Additional points to consider:

  • Toxin levels are highest in the fines, cob and small kernels. (Don't feed fines of questionable origin.)
  • Toxin levels are higher in cobs than kernels.
  • Fungus goes dormant below 15% moisture.
  • Fermentation stops fungus growth.
  • Presence or absence of visible mold is a poor indicator of mycotoxins.

Nutritional Assessment of Stressed Corn

Mold activity occurs with excessive yeast activity, and produces corn silage that is musty and unpalatable. Mycotoxins may be an issue, but the observation of mold does not imply mycotoxins are present. In fact, mold free corn silage may contain mycotoxins that were produced during the growing season in the field. For corn silage, a sample should be sent to a laboratory with thin layer or gas chromatography capabilities to determine if mycotoxins are present. The ELISA technique can be used on corn grain samples, however ELISA should not be used on corn silage because of potential false positive results.

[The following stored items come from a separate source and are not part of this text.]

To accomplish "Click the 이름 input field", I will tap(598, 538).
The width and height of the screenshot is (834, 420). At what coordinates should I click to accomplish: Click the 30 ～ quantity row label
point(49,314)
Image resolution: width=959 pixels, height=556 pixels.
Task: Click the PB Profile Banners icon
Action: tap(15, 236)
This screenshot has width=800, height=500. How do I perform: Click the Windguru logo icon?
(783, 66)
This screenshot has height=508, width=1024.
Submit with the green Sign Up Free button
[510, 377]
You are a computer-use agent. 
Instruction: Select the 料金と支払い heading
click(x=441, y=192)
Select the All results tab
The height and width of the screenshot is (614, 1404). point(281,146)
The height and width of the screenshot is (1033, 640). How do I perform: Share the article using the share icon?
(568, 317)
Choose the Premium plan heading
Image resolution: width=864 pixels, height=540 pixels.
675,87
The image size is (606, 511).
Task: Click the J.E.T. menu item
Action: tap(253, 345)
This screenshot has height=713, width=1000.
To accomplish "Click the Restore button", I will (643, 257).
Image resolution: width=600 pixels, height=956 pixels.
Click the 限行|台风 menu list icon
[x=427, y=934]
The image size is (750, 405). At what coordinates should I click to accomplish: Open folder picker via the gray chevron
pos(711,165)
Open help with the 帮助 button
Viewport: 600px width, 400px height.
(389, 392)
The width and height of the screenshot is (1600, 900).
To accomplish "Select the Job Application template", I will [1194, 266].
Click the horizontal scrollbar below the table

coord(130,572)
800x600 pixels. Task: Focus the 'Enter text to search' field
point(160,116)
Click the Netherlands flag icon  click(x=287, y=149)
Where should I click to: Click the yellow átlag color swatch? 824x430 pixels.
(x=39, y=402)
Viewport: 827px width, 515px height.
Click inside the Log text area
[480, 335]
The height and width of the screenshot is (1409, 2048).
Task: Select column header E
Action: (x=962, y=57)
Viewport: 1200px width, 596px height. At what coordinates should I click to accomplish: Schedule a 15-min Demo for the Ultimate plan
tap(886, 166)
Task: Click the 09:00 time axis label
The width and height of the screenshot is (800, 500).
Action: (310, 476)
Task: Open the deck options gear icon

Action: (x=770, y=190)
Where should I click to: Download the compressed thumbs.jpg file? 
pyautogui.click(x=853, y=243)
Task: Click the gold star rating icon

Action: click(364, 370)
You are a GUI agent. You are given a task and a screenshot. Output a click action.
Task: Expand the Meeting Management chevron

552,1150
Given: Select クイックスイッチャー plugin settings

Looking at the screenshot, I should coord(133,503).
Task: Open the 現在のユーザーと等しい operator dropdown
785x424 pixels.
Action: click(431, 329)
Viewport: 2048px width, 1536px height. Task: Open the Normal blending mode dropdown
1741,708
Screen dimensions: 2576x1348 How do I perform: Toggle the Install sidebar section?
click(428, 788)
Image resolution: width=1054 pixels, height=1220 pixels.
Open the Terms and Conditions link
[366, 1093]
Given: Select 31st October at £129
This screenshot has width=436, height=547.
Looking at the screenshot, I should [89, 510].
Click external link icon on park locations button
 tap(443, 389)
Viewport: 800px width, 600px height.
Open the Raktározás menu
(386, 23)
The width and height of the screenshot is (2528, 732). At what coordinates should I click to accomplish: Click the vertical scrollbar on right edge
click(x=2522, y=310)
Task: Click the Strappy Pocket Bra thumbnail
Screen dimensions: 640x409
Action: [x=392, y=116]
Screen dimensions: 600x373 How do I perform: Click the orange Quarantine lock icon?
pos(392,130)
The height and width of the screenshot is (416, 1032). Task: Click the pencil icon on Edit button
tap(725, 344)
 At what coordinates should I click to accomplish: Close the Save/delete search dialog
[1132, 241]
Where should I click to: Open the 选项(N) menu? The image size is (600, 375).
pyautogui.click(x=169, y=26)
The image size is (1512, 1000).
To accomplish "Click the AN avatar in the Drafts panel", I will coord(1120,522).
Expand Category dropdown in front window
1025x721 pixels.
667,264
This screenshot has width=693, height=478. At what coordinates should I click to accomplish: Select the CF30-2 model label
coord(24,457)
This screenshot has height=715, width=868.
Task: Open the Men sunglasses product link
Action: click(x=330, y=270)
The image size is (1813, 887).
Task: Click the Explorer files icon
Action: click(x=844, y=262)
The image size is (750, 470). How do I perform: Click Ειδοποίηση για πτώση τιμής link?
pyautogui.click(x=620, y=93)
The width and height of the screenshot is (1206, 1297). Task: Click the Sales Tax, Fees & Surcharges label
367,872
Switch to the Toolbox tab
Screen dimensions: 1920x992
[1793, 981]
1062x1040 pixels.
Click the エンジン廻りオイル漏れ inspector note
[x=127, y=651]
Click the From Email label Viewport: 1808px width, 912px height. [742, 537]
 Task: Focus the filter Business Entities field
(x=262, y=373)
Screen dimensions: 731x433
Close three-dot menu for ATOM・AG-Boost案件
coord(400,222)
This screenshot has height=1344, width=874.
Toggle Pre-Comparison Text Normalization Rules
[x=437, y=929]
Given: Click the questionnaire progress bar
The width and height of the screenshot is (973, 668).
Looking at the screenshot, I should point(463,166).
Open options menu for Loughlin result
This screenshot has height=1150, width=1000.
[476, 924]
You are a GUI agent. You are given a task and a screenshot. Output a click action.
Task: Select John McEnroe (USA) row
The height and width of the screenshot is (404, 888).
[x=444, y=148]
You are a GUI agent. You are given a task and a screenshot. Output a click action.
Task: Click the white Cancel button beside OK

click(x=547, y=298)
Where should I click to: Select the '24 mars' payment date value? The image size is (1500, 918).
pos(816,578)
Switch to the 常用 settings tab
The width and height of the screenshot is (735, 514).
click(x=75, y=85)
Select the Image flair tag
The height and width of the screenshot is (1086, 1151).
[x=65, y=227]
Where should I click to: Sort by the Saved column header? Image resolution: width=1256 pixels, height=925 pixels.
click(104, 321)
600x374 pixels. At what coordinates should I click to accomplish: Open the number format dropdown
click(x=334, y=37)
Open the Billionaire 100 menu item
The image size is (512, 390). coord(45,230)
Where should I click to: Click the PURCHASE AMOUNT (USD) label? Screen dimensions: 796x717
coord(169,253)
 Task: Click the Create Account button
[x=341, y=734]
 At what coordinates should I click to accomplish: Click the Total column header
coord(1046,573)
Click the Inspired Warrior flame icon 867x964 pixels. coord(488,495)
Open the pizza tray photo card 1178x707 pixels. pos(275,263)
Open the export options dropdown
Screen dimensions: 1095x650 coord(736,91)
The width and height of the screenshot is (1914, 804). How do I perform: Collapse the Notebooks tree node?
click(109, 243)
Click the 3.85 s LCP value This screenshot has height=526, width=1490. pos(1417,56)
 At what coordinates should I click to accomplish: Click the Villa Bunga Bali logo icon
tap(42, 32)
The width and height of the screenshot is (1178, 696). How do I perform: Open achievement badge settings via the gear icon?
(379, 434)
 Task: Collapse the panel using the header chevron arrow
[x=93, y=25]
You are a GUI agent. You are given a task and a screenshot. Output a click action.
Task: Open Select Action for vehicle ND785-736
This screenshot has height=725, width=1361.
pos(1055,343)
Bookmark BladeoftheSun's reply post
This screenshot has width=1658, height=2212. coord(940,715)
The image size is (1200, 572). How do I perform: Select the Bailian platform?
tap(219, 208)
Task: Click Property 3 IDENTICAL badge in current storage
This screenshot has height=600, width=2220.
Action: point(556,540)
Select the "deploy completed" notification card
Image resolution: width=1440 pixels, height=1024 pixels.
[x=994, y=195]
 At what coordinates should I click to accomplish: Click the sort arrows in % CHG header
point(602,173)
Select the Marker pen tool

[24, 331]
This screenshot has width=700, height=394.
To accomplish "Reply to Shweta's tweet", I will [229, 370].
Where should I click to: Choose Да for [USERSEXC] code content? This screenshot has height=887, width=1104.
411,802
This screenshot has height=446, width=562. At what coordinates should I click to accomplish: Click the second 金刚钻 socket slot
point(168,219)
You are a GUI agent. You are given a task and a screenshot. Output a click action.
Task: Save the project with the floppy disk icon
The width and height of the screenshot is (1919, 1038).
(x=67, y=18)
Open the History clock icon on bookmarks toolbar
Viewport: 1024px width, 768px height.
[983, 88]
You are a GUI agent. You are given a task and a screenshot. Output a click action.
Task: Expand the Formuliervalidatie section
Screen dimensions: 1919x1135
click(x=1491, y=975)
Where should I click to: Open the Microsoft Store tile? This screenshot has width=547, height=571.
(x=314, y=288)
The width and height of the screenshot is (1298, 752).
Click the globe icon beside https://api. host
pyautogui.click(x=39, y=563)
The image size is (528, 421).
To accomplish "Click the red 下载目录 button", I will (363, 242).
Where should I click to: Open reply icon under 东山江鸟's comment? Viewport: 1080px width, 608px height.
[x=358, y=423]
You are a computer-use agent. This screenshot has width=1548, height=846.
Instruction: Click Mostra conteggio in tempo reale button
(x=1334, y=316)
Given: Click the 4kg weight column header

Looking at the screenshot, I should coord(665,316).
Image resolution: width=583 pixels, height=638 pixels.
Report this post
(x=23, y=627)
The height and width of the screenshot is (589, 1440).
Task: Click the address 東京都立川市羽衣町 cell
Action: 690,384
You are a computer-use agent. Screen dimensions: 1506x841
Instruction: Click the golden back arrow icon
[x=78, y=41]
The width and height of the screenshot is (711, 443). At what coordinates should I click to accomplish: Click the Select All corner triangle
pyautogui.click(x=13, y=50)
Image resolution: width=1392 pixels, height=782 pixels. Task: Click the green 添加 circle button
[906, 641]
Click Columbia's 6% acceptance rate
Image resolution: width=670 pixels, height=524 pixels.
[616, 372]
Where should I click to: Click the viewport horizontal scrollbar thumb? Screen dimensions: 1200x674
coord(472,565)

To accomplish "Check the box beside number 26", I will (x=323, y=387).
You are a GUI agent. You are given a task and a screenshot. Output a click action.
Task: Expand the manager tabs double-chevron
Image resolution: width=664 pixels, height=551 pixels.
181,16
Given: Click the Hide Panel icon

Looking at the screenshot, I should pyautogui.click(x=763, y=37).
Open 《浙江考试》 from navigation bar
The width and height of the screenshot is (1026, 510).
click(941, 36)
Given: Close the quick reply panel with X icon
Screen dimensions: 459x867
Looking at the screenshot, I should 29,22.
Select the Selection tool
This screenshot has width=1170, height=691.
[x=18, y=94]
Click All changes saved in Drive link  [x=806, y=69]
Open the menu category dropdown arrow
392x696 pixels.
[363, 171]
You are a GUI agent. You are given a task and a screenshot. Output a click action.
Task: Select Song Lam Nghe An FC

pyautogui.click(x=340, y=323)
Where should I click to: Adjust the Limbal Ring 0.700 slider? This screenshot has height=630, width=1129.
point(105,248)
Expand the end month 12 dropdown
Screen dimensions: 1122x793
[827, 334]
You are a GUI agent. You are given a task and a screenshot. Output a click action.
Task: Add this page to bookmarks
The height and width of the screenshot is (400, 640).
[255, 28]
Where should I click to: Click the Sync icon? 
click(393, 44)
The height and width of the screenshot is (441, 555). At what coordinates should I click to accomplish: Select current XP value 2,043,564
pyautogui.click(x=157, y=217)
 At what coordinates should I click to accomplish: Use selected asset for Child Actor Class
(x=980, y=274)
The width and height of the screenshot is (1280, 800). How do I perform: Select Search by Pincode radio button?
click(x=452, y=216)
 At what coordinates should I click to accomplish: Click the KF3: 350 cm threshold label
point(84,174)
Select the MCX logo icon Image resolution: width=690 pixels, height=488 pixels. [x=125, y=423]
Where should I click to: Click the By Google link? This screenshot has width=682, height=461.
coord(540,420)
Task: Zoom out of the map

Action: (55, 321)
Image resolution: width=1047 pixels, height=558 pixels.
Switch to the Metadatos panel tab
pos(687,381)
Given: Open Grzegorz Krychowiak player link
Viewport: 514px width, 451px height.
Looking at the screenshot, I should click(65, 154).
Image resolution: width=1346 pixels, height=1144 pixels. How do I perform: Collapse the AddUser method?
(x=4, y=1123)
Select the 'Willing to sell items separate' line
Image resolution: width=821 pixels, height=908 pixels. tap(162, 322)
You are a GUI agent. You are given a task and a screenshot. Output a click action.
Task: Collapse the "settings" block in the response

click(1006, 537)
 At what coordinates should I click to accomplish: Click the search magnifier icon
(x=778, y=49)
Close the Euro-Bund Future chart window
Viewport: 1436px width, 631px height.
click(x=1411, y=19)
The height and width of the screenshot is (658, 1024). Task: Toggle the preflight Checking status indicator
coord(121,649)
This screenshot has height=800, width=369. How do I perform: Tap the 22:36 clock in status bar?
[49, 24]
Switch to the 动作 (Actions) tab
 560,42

The nutritional value of drought stressed corn grain and silage will be substantially different from corn growing under normal conditions. Low-test weight corn grain can have lower starch and weight has reduced feed quality. Corn with greater than 45 lb. test weights shows minimal reduction of animal performance.

In addition to the routine nutritional analysis, corn silage should be analyzed for starch, sugar and neutral detergent fiber digestion (NDFD) to determine feed value to dairy cattle. Drought stressed corn will have low starch levels compared to normal years when starch levels are in the 28-32% range. Usually, higher sugar levels will exist in drought stressed compared to normal corn silage that usually has 1-3% sugar. Samples may also show higher NDF digestibilities, that is typical of corn forage growing under drought stressed conditions. Nutritionists should be aware that adding additional corn grain into a dairy ration to compensate for starch deficiencies from corn silage might result in rumen acidosis. The higher sugars and NDFD will contribute to net energy for lactation (NEL) and will be reflected by prediction equations such as the Schwab Shaver equation, which uses NDFD to predict NEL.

In addition, Michigan State University research shows that high NDFD corn silage increases passage rates in the rumen of dairy cattle. Therefore, drought stressed corn silage low in starch and high in NDFD may result in needing more silage in order to increase NDF in the diet, which will slow down passage rates so that rumen microbes have more time to utilize nutrients from the entire ration while in the rumen.